Dependent finance in East Central Europe: Between Repression and Close Embrace Cornel Ban, Copenhagen Business School,
[email protected] & Dorothee Bohle, European University Institute,
[email protected] Paper prepared for the 2019 EUSA International Biennial Conference, May 9-11, 2019, Denver, Colorado Panel 6D European political economy of finance and financialisation (1) First Draft Abstract The Great Recession of 2008 has highlighted the specific vulnerabilities and dilemma of peripheral countries: while they have to rely on external sources to finance development and project credibility, the very dependency on external financial sources makes them very vulnerable.

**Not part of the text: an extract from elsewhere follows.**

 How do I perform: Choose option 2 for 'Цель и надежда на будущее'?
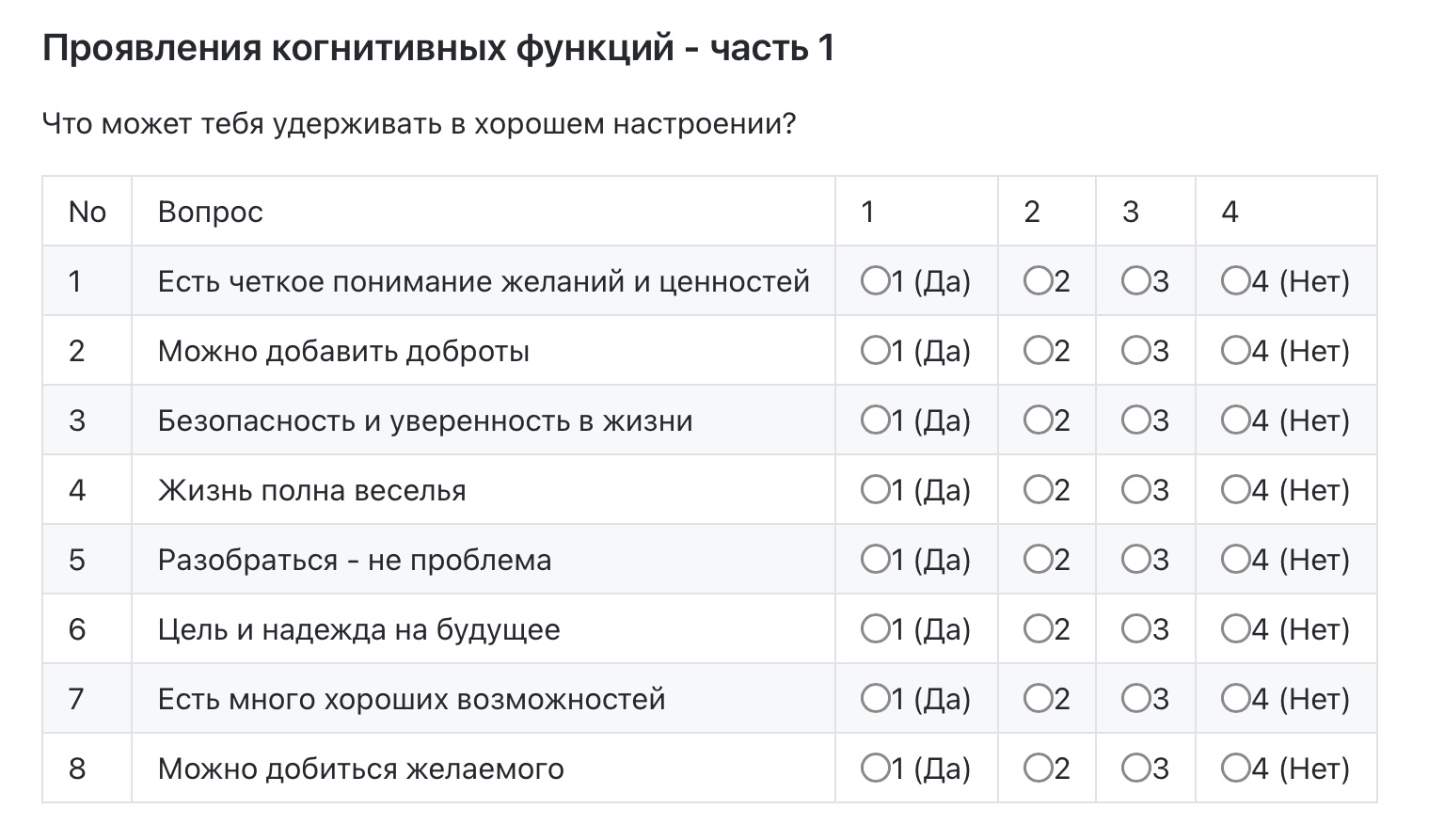click(1038, 629)
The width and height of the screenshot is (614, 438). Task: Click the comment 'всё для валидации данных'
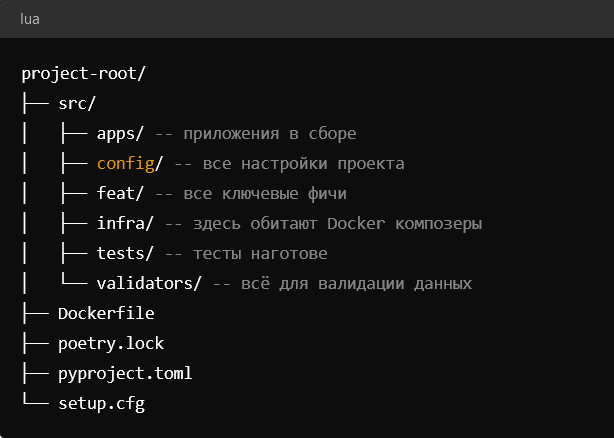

This raises two questions: How do peripheral countries cope with this dilemma especially after major crises; and which are the conditions, means and constraints that shape state actions meant to discipline dependent finance and peripheral financialization? Our paper addresses these questions on the basis of three cases of peripheral finance on Europe’s eastern periphery: Hungary, Romania and Latvia. The paper explains the varieties of policy responses in these countries, ranging from financial nationalism to further embrace of peripheral finance with three factors: the role of finance in the respective growth model, ideational changes, and institutional capacities to implement changes. 1. Introduction The “finance and development” literature on the comparative political economy of financial systems has brought to the fore distinctive aspects of financialization outside the capitalist core. The question here is how subordinate financialization (financialization under condition of (semi) periphery) has generated sources of vulnerability for semi-peripheral economies in Europe and elsewhere (see Bortz and Kaltenbrunner 2018 for a recent overview).